> _ATIVIDADES_:
1. Reescreva de forma mais breve o parágrafo do texto da página que começa por «Quarenta e oito horas depois da revolta», conservando os factos principais.
2. Prossiga o texto da página sobre os julgamentos dos revoltosos do Porto a partir da última frase apresentada.

> _TEXTO DA PÁGINA_:

----------------

Quarenta e oito horas depois da revolta, o governo fez publicar varios decretos com o fim, dizia elle, de supprir as deficiencias da legislação então vigente «provendo á necessidade de reprimir de prompto e punir com severidade os attentados commettidos contra a ordem publica, segurança do Estado e suas instituições». Por um d'esses decretos entregava á exclusiva competencia dos tribunaes militares, o conhecimento e o julgamento do crime de rebellião, aliás previsto e punido no codigo penal portuguez. Na cidade do Porto, não faltavam edificios onde podessem funccionar os conselhos de guerra nem cadeias onde acumular os individuos presos como implicados na revolta. Mas o governo receiou que a população se interessasse demasiadamente pelo espectaculo dos julgamentos e assim decidiu que os conselhos de guerra reunissem a bordo de navios de guerra.

Para esse effeito, collocaram no porto de Leixões o transporte India, a corveta Bartholomeu Dias, e o vapor da Mala Real, Moçambique, guarnecido com marinheiros da Sado. Como deposito de prisioneiros juntaram a estes tres navios um velho pontão incapaz de navegar. Para o Moçambique foram mandados João Chagas, Santos Cardoso, o capitão Leitão, tenentes Coelho e Homem Christo, as praças do regimento de caçadores 9 e os civis: Miguel Verdial, Felizardo de Lima, Santos Silva, o abbade de S. Nicolau (rev.º Paes Pinto), Eduardo de Sousa, Amoinha Lopes, Thomaz de Brito, Barbosa Junior, Alvarim Pimenta, José Durão, Pereira da Costa, Gomes Alves, Soares das Neves, Pinto de Moura, Pinto de Vasconcellos, Aurelio da Paz dos Reis, Cervaens y Rodrigues, Feito y Sanz e Simões d'Almeida. Para a Bartholomeu Dias foram as praças de infantaria 18 e 10; para o India, o alferes Trindade e os revoltosos da guarda fiscal. Mais tarde, o tenente Coelho passou do Moçambique para aquella corveta. Dos chefes civis do movimento, conseguiram expatriar-se o dr. Alves da Veiga, José Sampaio (Bruno) e Basilio Telles.

Reunidos os conselhos de guerra, os julgamentos decorreram de tal modo que ninguem se illudiu sobre a sorte que estava reservada aos revoltosos. Sabia-se de antemão que sobre elles recahiria o peso d'uma forte condemnação e que quaesquer que fossem os incidentes revelados durante as sessões dos conselhos elles em nada alterariam a sentença já lavrada.

«O tribunal – affirmou-se mezes depois no manifesto dos emigrados da revolução – era uma tão evidente delegação do poder executivo que, em plena audiencia, um dos julgadores, nem sequer resguardando o melindre das conveniencias, declarou que não proseguiria n'um detalhe qualquer de juridicas investigações, em virtude de ordens superiores.

----------------

> _MATERIAL DE ORIGEM_:
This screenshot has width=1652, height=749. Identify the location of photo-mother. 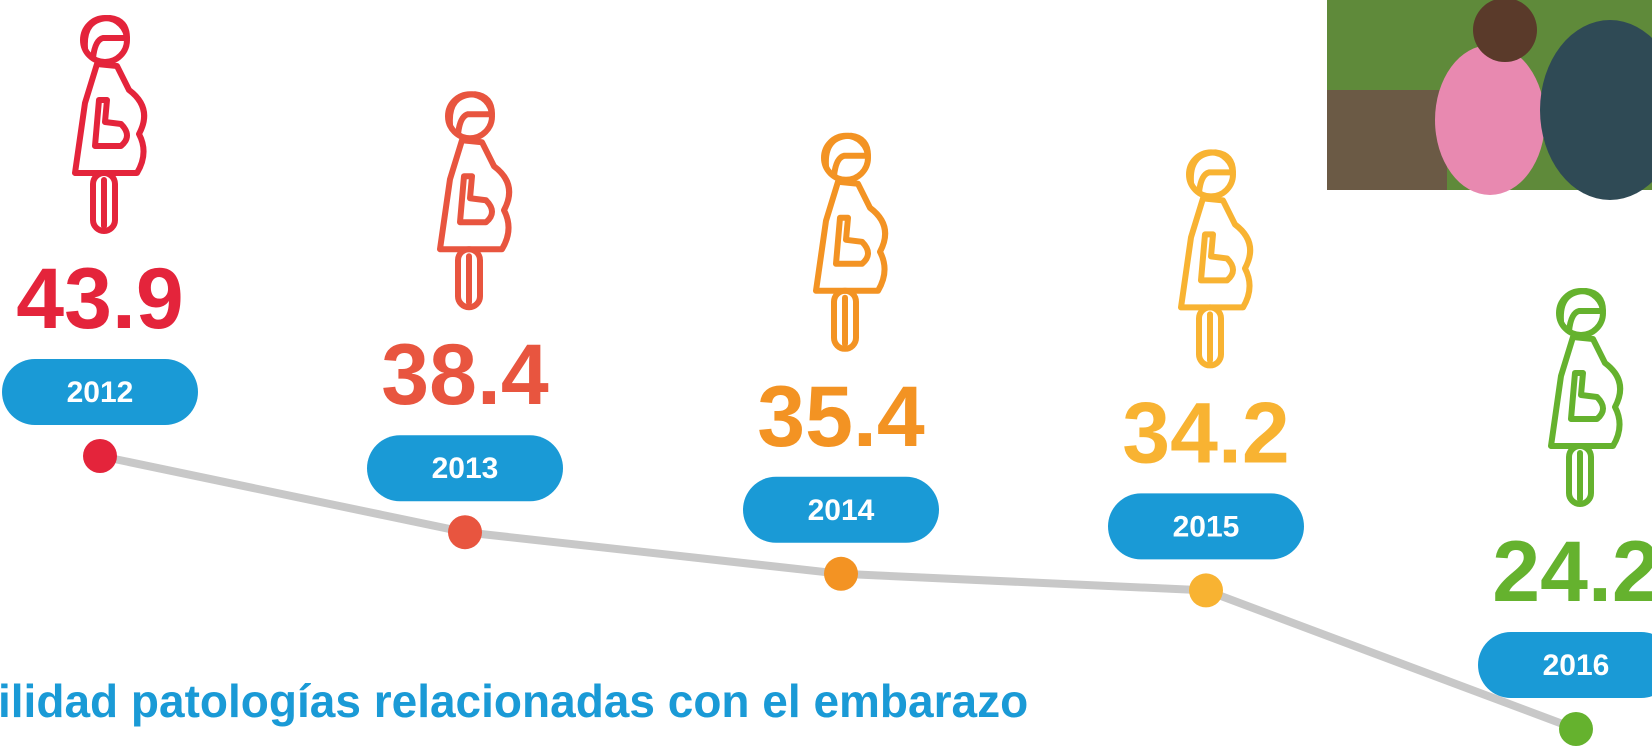
(1596, 110).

----------------

> _RESPOSTAS_:
1. Quarenta e oito horas após a revolta, o governo publicou vários decretos que, segundo ele, se destinavam a suprir as deficiências da legislação então em vigor e a reprimir e punir com severidade os atentados contra a ordem pública, a segurança do Estado e as suas instituições. Um desses decretos entregava exclusivamente aos tribunais militares o conhecimento e o julgamento do crime de rebelião, que o código penal português já previa e punia. No Porto não faltavam edifícios para os conselhos de guerra nem cadeias para os presos. Porém, o governo receou que a população se interessasse demasiado pelos julgamentos e decidiu que os conselhos de guerra se reunissem a bordo de navios de guerra.

2.
«Foi decerto tambem em virtude d'essas ordens superiores que os julgamentos se realisaram sobre o mar, acossado por uma invernia excepcional. Foi em consequencia d'essas ordens que succedeu que, uma tarde mais aspera, as vagas arrojaram contra os paredões do porto (Leixões) ainda em via de construcção, desamparado e á mercê, consequentemente, um dos navios ahi ancorados, persuadindo-se todos os habitantes do Porto que a verminada carcassa desfeita fôra a d'um dos pontões onde se mandara apodrecer os suppostos criminosos e assistindo-se então ao tremendo exemplo d'uma população de mães e esposas clamorosas accorrendo, em gritos de dôr, a olhar a perfida, movediça sepultura, onde repousariam, emfim, seus desditosos filhos, seus tristes esposos, a alegria das suas almas, as esperanças de suas escuras existencias.

 

«Em virtude e consequencia d'essas ordens superiores foi que um dos navios de guerra (pois que se transformaram os maritimos gloriosos do glorioso Portugal passado em carcereiros dos que almejavam restituir a patria ao seu antigo esplendor) se desprendeu uma noite de tempestade e, com um condemnado a bordo, andou perdido, sem provisões e sem rumo, na serração, pela clemencia infinita das aguas.»

Terminados os julgamentos, os conselhos de guerra condemnaram na pena de prisão maior cellular (e, na alternativa, na de degredo): João Chagas, Santos Cardoso, Verdial, capitão Leitão, os sargentos Abilio, Galho, Silva Nunes, Castro Silva, Rocha, Barros, Pinho Junior, Fernandes Pinheiro, Gonçalves de Freitas, Villela, Pereira da Silva, Folgado, Figueiredo e Cardoso, os cabos João Borges, Galileu Moreira e Pires e o soldado da guarda fiscal Felicio da Conceição. O tenente Coelho foi condemnado a cinco annos de degredo. Aos restantes implicados couberam penas variaveis de deportação militar, degredo e prisão correccional.

Os regimentos de caçadores 9 e infantaria 10 tambem soffreram castigo exemplar: o governo dissolveu-os. E comtudo, em 1826, o primeiro de esses corpos, tendo-se revoltado contra o marquez de Chaves, que defendia o absolutismo do sr. D. Miguel, fôra aclamado fiel e até comtemplado com augmento de soldo…

CAPITULO XIX
Para as despezas da revolta bastou um conto de réis

Uma das accusações graves feitas aos revolucionarios do 31 de janeiro foi a de que o movimento só se levara a cabo para servir interesses inconfessaveis e apoiar especulações financeiras. Envolveram-se durante alguns dias os revolucionarios n'um circulo de malquerença e de odio, attribuindo-se-lhes propositos realmente nefandos – como dizia o governo nos documentos officiaes, classificando os incidentes do movimento. O Diario Illustrado chegou mesmo a affirmar:

«Elles (os revolucionarios) puzeram-se, conscientemente muitos, inconscientemente alguns, ao lado dos inimigos da patria, serviram a causa da Inglaterra, que nos quer expoliar em Africa; serviram a causa dos financeiros que pretendem explorar com onzenices as desgraças da nossa situação

Outro jornal, as Novidades, ia mais longe:

«D'onde veiu e para onde foi o dinheiro que se arranjara para a revolta?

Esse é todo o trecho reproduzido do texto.